What is expected — Locate every line in the data below that contains the string "link", treating uppercase and lowercase as different, and copy each such line.

Entries drawn from a collection —
* * * * * * *

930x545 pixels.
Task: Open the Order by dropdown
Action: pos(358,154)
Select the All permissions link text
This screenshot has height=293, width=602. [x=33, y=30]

* * * * * * *

Task output —
Select the All permissions link text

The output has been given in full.